Your assignment
The data is to be reproduced in full and without error.

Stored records

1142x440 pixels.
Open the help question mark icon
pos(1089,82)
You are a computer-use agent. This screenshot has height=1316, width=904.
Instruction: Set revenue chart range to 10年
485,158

Written answer
1142x440 pixels.
Open the help question mark icon
pos(1089,82)
You are a computer-use agent. This screenshot has height=1316, width=904.
Instruction: Set revenue chart range to 10年
485,158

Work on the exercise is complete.